For liming, the hide stock is traditionally suspended in the lime liquors in pits or together with a lime liquor kept in motion in drums or in tanning machines. Enzymatic liming processes are also receiving attention. (German patents 977 414, 10 23 183 and 12 03 416 (=U.S. 3,133,002)
In the light of the results obtained so far, additions of phosphonic acid compounds to the lime liquor significantly increase the dispersing of dirt and fat. Depending on the amount of phosphonic acid derivatives used, improved or more rapid sedimentation can be observed, which manifests itself in part in a reduction of the pollution load of the waste water from 25 to 30 percent, based on the COD (Chemical Oxygen Demand) value, and from 10 to 15 percent, based on the total nitrogen.
As a rule, the lime liquors advantageously contain from 0.01 to 3 percent, and preferably from 0.1 to 3 percent, of phosphonic acid compounds particularly of formula (IA), based on the salted weight. As a result, the calcium content of the pelt after liming is found to be 10 to 15 percent lower. This facilitates deliming and a softer leather is obtained. The use of the phosphonic acids of the invention in the form of their sodium salts in the lime rinse liquor helps to prevent the formation of lime blasts on the leathers. In addition, it reduces the calcium content of the washed pelts by about 10 percent. In the liming effluent, the phosphonic acids are used in accordance with the invention in amounts from 0.01 to 2 percent, based on the salted weight.
(A) (c) Deliming
An important field of application of the phosphonic acid derivatives of the invention is deliming. After liming, the dehaired and limed pelt must be brought from a pH of 13-14 to a pH of 8. In the process, the natural state of hydration of the soaked hide or skin is to be approximately restored. In this operation, weak to moderately strong organic acids or their ammonium salts, or the ammonium salts of strong inorganic acids alone, are used to advantage. It is important that the hide or skin which underwent alkaline swelling by calcium hydroxide is neutralized and substantially deswelled and that at the same time the calcium, bound in capillary or saltlike fashion to the collagen, is removed. Phosphonic acids, alone or in combination with the usual deliming agents, form readily soluble calcium salts (complex formation) and, depending on the amount used, reduce the calcium content of the pelt. The phosphonic acids are used in amounts from 0.01 to 5 percent, and preferably from 0.1 to 3 percent, based on the pelt weight, alone or in combination with other deliming agents such as organic acids and esters or ammonium salts. (See F. Stather, loc. cit., pp. 212-217.) The ammonium content of the products in accordance with the invention can be reduced to about one-half of what is is in commercial products. In deliming, the use of diethylenetriaminepentamethylene phosphonic acid (compound IA-3), hydroxyethane-1,1-diphosphonic acid (compound IC-1) or aminotrimethylene phosphonic acid (compound IA-1) is preferred.

*Stored data*
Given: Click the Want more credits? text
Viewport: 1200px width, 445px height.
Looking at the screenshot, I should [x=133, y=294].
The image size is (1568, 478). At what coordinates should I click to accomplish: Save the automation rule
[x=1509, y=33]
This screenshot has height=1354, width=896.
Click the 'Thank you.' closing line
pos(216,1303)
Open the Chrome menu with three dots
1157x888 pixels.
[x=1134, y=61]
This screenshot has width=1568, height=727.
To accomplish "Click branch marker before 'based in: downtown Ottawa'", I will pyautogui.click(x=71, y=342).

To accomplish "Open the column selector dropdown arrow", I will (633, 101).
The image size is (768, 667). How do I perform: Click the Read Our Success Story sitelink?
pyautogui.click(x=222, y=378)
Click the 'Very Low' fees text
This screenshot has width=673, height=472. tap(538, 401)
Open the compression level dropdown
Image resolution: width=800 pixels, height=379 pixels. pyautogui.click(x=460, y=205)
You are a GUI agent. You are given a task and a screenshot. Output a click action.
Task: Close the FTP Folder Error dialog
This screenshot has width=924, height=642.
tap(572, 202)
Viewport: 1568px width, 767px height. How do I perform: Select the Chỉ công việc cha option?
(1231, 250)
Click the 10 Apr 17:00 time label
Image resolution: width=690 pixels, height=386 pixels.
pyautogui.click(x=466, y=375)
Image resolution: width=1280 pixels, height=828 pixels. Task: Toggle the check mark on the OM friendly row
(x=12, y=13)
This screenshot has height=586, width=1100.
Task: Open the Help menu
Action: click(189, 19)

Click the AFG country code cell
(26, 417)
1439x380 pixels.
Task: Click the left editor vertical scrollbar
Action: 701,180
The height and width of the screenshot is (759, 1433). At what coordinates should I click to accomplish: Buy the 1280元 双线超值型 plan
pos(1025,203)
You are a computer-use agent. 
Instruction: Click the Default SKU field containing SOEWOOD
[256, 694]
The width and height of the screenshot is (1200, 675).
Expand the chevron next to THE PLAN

*Questions on the material*
(a) According to the passage on liming and deliming, what pH must the dehaired and limed pelt be brought from and to during deliming?
(b) Summarize the passage on liming and deliming in two sentences.
(c) Proceed with the passage on liming and deliming, starting after its last sentence.

*Exercise responses*
(a) From a pH of 13-14 to a pH of 8.

(b) Adding phosphonic acid compounds to the lime liquor increases the dispersing of dirt and fat, lowers the pollution load of the waste water, and reduces the calcium content of the pelt, which facilitates deliming and gives a softer leather. In deliming, which brings the pelt from a pH of 13-14 to 8, phosphonic acids form readily soluble calcium salts alone or with the usual deliming agents, and the ammonium content of the products of the invention can be reduced to about half that of commercial products.

(c)
(A) (d) Bating
A particularly advantageous application area for the phosphonic acid derivatives of the invention is bating, and particularly enzymatic bating. The function of bating is to loosen the collagen fiber structure, to peptize the individual fibers, and to remove unstructured proteins (keratin residues, albumins, and globulins) particularly from the area of the grain layer. The swelling or tension of the skin present even after deliming is neutralized and the skin is put in a quasi-"native" state. With the skin in this state, the tanning materials are able to penetrate it uniformly. Bating usually proceeds at 30° C. to 40° C. in a mildly agitated liquor under the action of proteolytic enzymes, and particularly of pancreatic and bacterial proteases. (See U.S. Pat. No. 3,939,040 and published German patent application DOS No. 28 56 320.)
In these process steps, the phosphonic acids, preferably in the form of the sodium salts of formula (IA), are added in amounts from 0.01 to 5 percent, based on salted weight, advantageously together with 0.1 to 3 weight percent of surfactant, preferably from the class of nonionic surface active agents. This makes it possible to obtain pelts freer of scud and with better loosening of the scud. The fat content of a bate liquor containing the combination of phosphonic acid and surfactant is up to 20 percent higher than that of a bate liquor containing only a proteolytic enzyme.
(B) Tanning
In pickling and chrome tanning operations, the phosphonic acid derivatives are preferably added after pickling and before chrome tanning, or simultaneously with the chromium.
In general, from 0.1 to 2 weight percent of the phosphonate compounds, and preferably of the disodium salt of ethanol-1,1-diphosphonic acid (compound IC-1), is used. In other respects, the operations are carried out as in the prior art.
The phosphonates may produce a slight pretannage, and in combination with the subsequent conventional chrome tanning (F. Stather, loc. cit., pp. 401-450, and Ullmanns, loc. cit., vol. 18, pp. 120-122) masking will occur, and hence a uniform distribution of chromium over the section. The leathers so obtained have a very fine, firm, and smooth grain and a softer and fuller feel.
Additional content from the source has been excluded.